Step 2: C3 is cleaved into C3a and C3b
After complement activation, C3 convertase cleaves C3 into C3a and C3b. C3a acts as an inflammatory mediator, while C3b attaches to cell surfaces and acts as an opsonin. C3b also helps form C5 convertase, which pushes the cascade toward terminal complement activation.
Step 3: C5 convertase promotes terminal complement activation
C5 convertase cleaves C5 into C5a and C5b. C5a is a potent inflammatory mediator. C5b participates in the formation of the membrane attack complex, also called MAC or C5b-9. MAC can damage or lyse susceptible cells.
Step 4: Pegcetacoplan binds to C3 and C3b
Pegcetacoplan binds to complement protein C3 and its activation fragment C3b. By binding these targets, it regulates C3 cleavage and reduces generation of downstream complement effectors. This is the central molecular action of pegcetacoplan.

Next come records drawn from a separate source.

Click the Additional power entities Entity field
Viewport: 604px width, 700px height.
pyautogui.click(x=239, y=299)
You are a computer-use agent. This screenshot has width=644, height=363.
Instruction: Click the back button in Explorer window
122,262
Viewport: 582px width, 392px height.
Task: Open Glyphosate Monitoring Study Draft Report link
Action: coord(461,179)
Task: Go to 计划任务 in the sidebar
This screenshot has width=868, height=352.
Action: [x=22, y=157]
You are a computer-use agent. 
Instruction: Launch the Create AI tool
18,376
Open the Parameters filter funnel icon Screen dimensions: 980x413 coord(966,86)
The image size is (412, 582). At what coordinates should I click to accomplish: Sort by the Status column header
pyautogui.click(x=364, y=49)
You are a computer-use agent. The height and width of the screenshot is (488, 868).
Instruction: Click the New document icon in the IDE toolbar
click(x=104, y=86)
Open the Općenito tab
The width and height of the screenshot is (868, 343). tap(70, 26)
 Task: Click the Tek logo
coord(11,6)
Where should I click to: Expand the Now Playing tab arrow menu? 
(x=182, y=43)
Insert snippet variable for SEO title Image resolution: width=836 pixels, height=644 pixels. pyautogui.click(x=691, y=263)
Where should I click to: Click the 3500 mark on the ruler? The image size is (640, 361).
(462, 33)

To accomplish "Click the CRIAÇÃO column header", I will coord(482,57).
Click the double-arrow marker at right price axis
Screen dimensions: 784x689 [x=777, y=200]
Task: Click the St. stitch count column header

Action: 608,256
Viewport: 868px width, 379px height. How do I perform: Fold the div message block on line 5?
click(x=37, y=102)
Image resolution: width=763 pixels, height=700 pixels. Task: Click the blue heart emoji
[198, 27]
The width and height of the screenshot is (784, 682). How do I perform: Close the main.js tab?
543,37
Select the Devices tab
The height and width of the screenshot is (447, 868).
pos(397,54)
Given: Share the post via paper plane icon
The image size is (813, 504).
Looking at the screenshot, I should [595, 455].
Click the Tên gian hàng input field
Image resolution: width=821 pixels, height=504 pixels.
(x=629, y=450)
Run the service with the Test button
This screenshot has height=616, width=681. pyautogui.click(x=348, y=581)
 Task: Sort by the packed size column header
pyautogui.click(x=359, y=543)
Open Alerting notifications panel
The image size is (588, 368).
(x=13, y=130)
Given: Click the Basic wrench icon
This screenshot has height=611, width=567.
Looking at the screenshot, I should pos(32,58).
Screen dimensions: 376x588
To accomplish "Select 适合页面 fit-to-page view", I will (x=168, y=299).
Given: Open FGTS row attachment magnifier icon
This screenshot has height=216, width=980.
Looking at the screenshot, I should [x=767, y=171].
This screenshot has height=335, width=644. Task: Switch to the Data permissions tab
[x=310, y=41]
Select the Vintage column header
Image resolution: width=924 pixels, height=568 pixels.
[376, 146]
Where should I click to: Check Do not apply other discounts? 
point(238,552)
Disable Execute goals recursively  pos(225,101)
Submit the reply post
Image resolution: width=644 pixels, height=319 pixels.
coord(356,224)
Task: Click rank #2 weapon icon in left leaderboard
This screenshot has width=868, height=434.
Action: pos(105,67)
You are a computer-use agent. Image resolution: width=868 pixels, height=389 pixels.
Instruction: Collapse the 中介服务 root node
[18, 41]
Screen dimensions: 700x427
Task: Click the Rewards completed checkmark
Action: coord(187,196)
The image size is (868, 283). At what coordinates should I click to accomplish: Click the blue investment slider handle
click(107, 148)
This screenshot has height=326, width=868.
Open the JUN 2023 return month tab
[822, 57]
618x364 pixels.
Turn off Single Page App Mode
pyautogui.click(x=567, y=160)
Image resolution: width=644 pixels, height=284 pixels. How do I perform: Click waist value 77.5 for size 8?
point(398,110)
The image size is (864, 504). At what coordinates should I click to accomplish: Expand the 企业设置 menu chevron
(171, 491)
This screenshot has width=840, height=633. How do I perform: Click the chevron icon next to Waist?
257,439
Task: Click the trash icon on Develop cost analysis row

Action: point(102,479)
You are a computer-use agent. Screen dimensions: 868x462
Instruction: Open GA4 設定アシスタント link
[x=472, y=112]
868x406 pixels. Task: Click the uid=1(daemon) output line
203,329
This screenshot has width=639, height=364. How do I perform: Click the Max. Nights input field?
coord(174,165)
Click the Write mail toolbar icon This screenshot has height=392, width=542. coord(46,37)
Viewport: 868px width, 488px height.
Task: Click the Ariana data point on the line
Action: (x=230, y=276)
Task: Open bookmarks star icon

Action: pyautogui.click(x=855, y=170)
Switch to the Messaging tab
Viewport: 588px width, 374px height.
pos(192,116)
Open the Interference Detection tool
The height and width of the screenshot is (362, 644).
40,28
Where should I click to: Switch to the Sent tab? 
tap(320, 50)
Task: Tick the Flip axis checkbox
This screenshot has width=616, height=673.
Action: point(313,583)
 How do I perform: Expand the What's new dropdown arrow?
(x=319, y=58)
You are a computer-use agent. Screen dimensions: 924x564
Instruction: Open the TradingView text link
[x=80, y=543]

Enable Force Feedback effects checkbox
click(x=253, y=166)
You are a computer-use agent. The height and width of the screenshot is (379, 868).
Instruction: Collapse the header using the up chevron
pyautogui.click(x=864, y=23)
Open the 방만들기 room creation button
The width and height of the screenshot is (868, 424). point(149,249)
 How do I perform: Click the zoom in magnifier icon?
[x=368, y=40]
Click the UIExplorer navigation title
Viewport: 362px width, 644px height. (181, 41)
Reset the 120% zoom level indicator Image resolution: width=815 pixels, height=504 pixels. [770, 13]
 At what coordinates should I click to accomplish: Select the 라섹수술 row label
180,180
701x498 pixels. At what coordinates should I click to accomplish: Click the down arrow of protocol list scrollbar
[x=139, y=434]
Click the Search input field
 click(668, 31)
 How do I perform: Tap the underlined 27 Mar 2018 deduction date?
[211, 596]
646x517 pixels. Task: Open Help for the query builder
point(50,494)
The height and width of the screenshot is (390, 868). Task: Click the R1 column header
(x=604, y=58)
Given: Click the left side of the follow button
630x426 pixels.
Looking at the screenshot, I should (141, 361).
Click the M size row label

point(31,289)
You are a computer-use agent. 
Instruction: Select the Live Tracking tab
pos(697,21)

Step 5: C3 cleavage is inhibited
When pegcetacoplan binds C3, less C3 is available for activation by C3 convertase. This reduces formation of C3a and C3b. As a result, inflammation, opsonization, and downstream complement amplification decrease.
Step 6: C3b-mediated opsonization decreases
C3b normally marks cells for immune clearance. In diseases such as PNH, C3b deposition on red blood cells promotes extravascular hemolysis, mainly through phagocytic clearance in the liver and spleen. By reducing C3b deposition, pegcetacoplan decreases this C3-mediated cell destruction.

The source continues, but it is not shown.